[REQUIRED WORK] In the records below, how many lines contain the word "Select"? Reply with the number only.

[SUPPLIED RECORDS]
Start

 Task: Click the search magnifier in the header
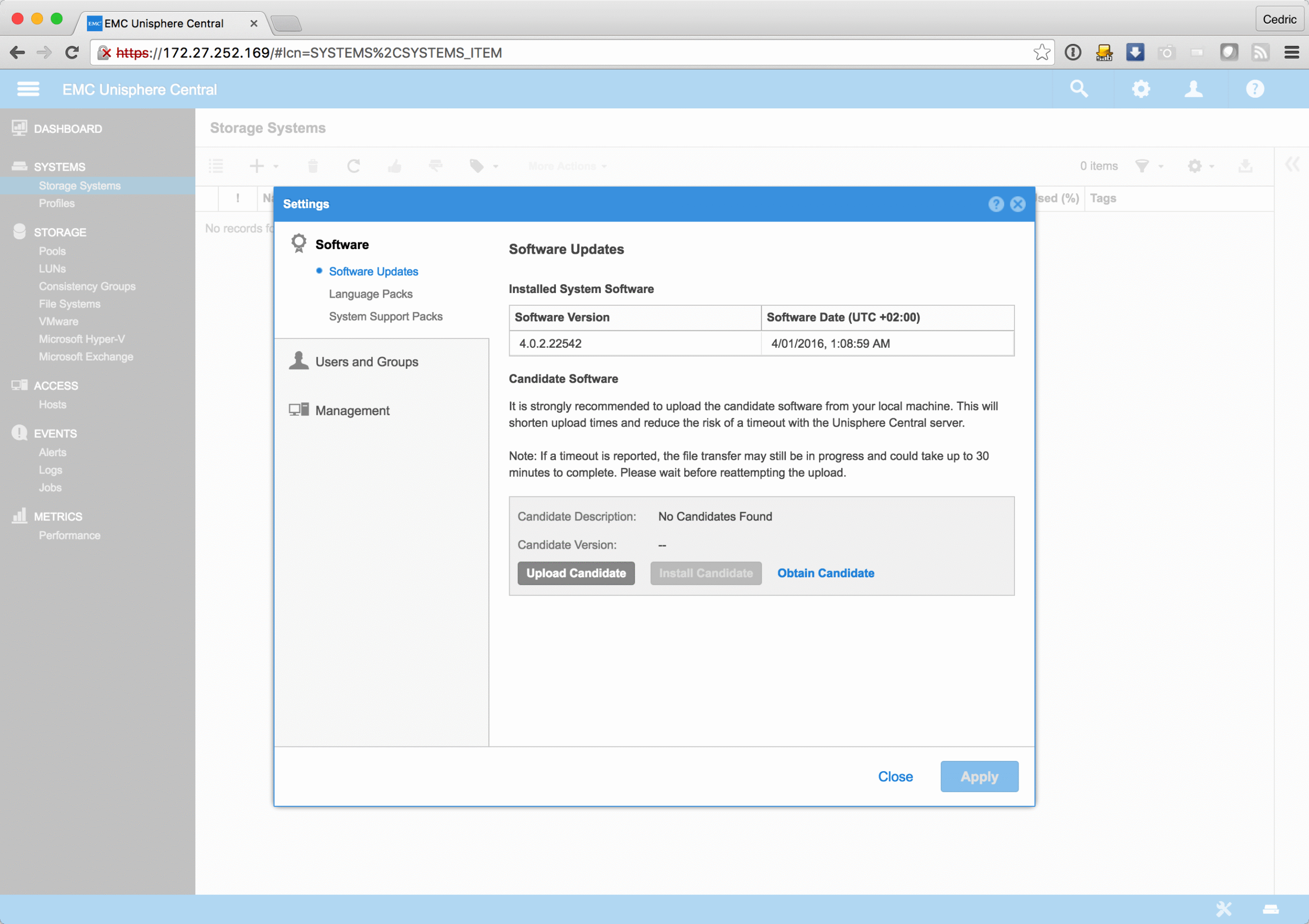coord(1079,89)
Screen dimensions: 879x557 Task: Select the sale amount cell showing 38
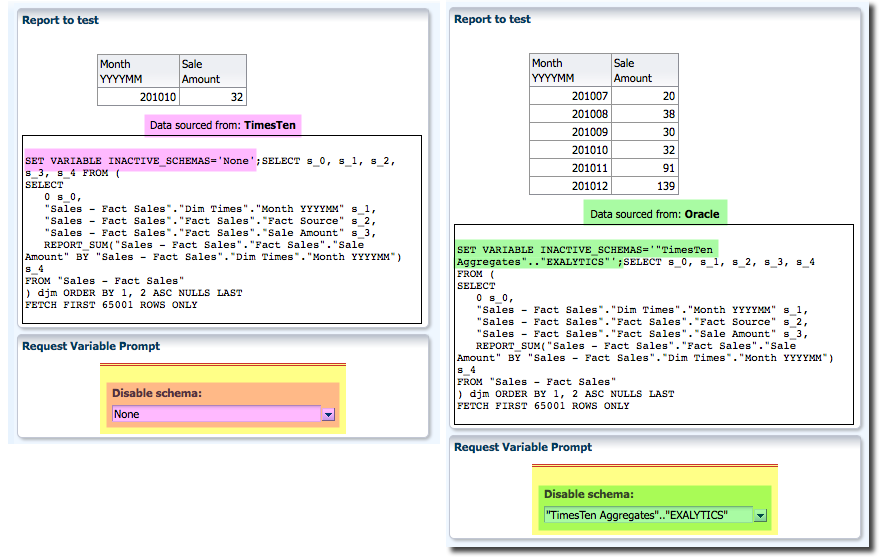[644, 114]
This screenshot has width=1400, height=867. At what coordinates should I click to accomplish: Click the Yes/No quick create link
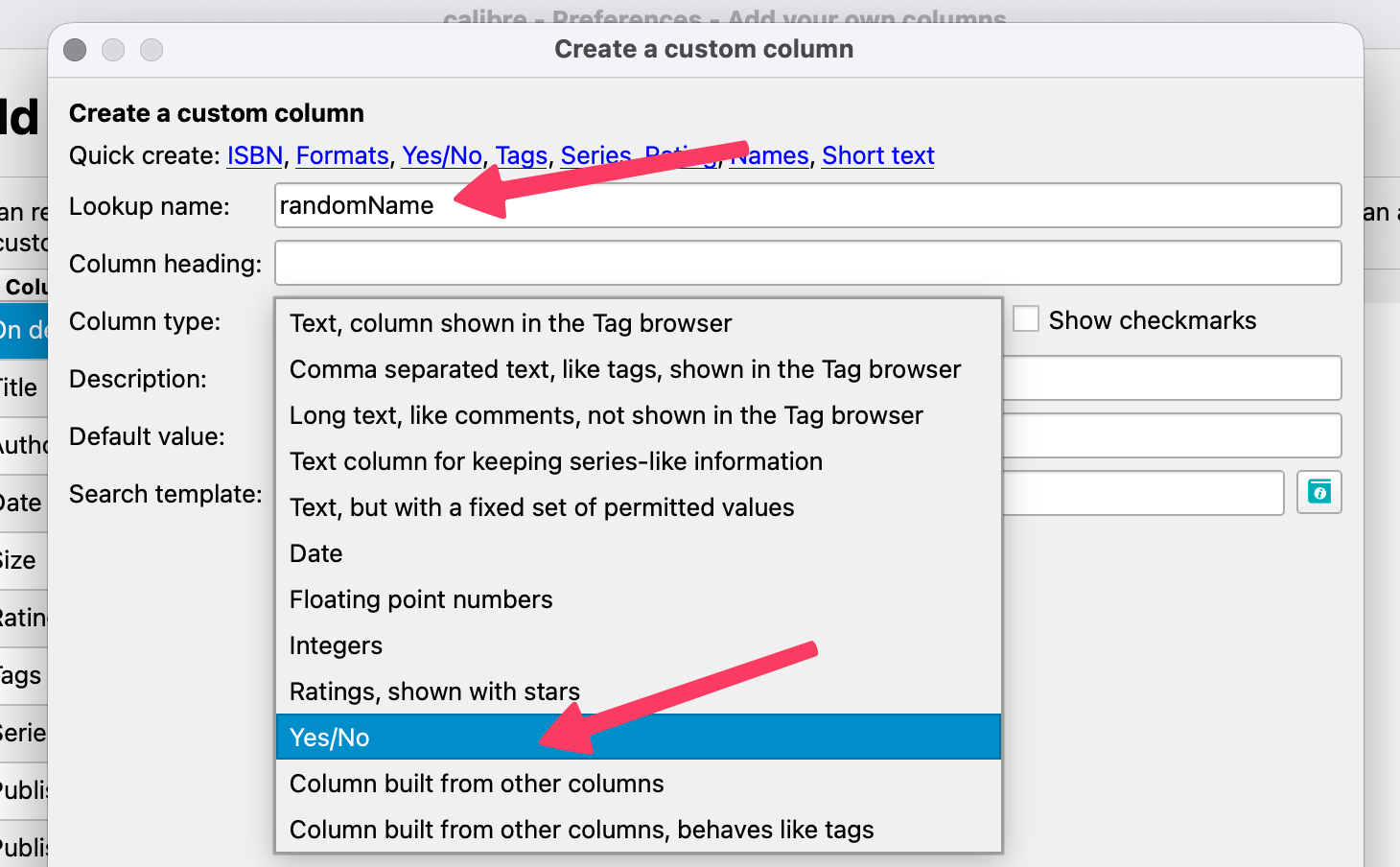[441, 155]
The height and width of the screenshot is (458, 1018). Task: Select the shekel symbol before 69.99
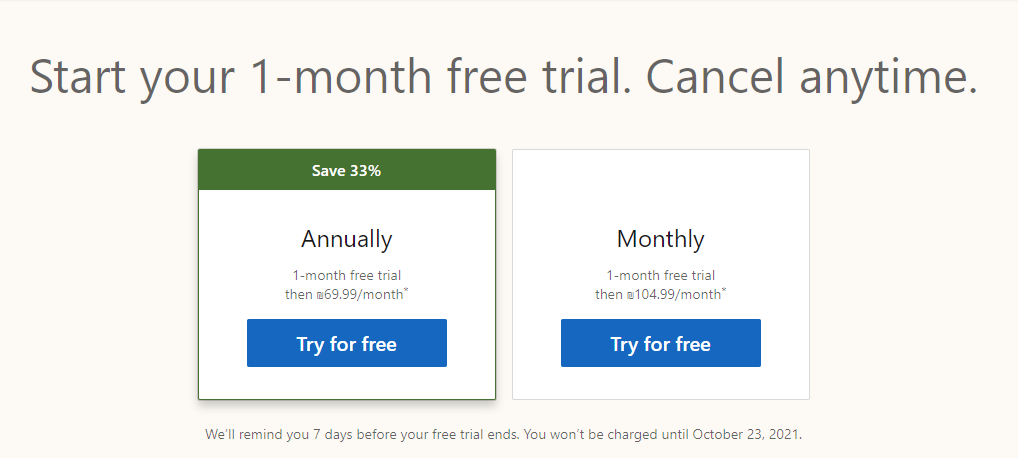point(319,295)
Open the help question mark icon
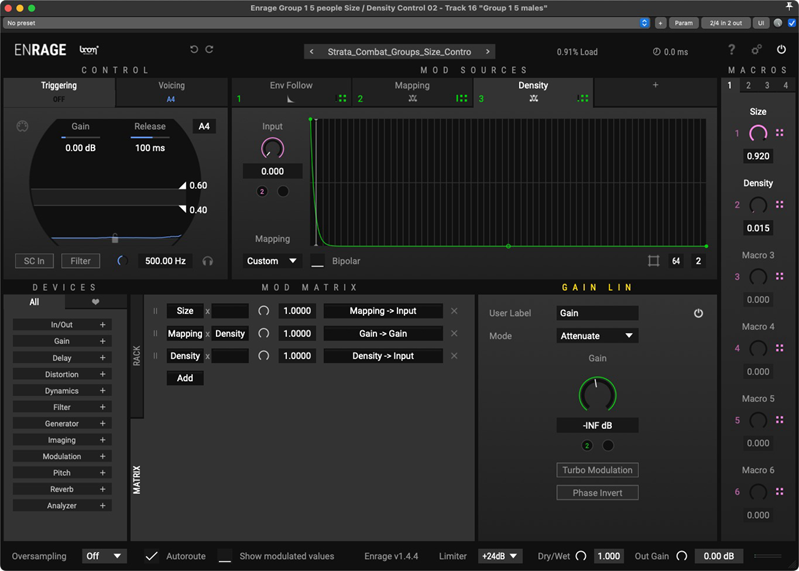799x571 pixels. point(731,50)
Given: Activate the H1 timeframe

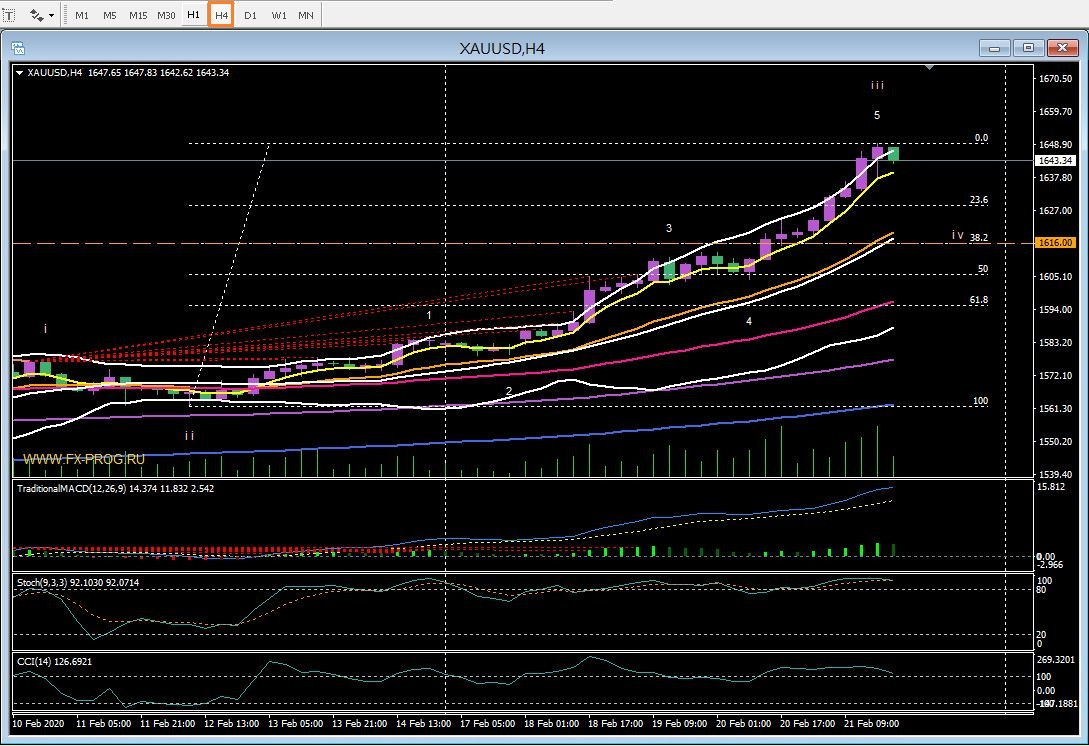Looking at the screenshot, I should 193,16.
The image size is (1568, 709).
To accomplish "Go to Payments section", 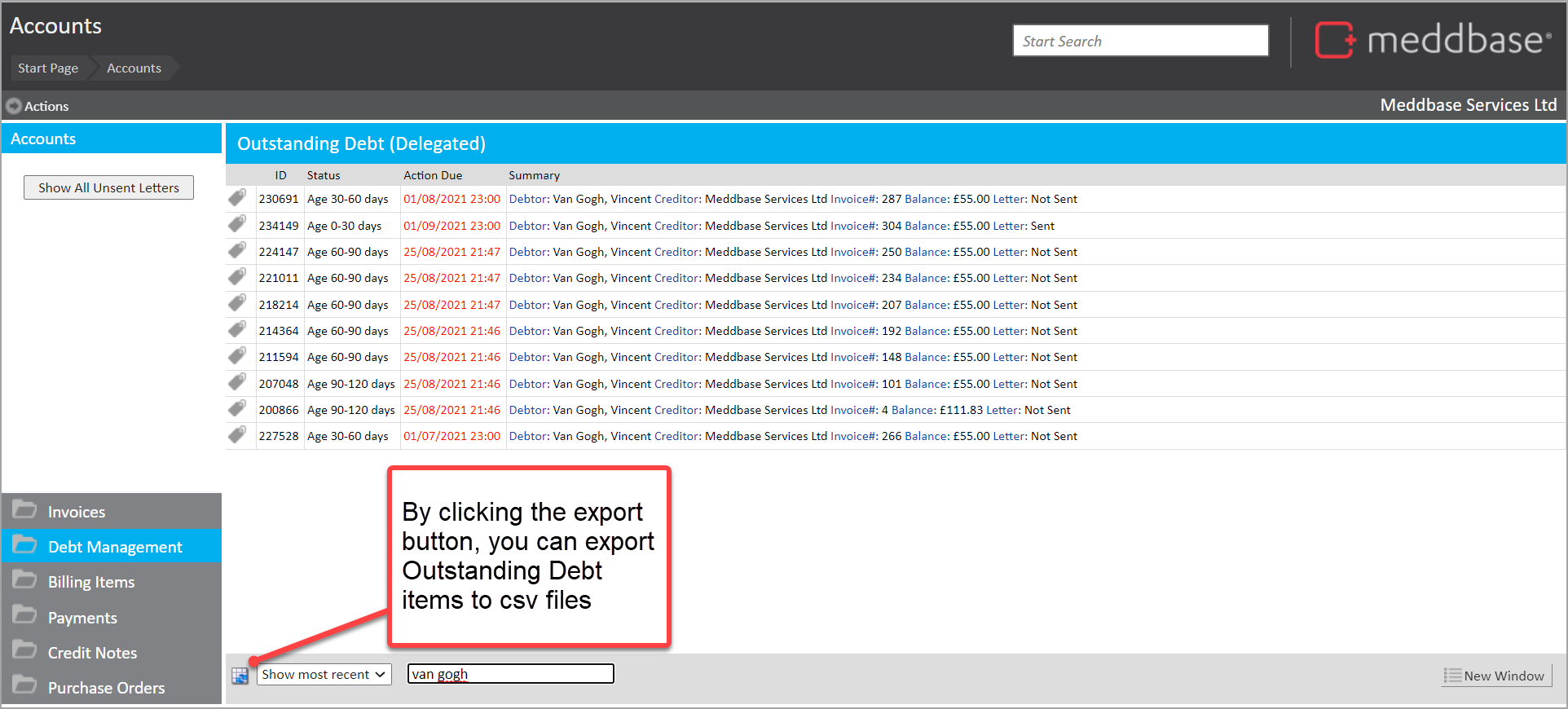I will [81, 618].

End

[RESPONSE] 2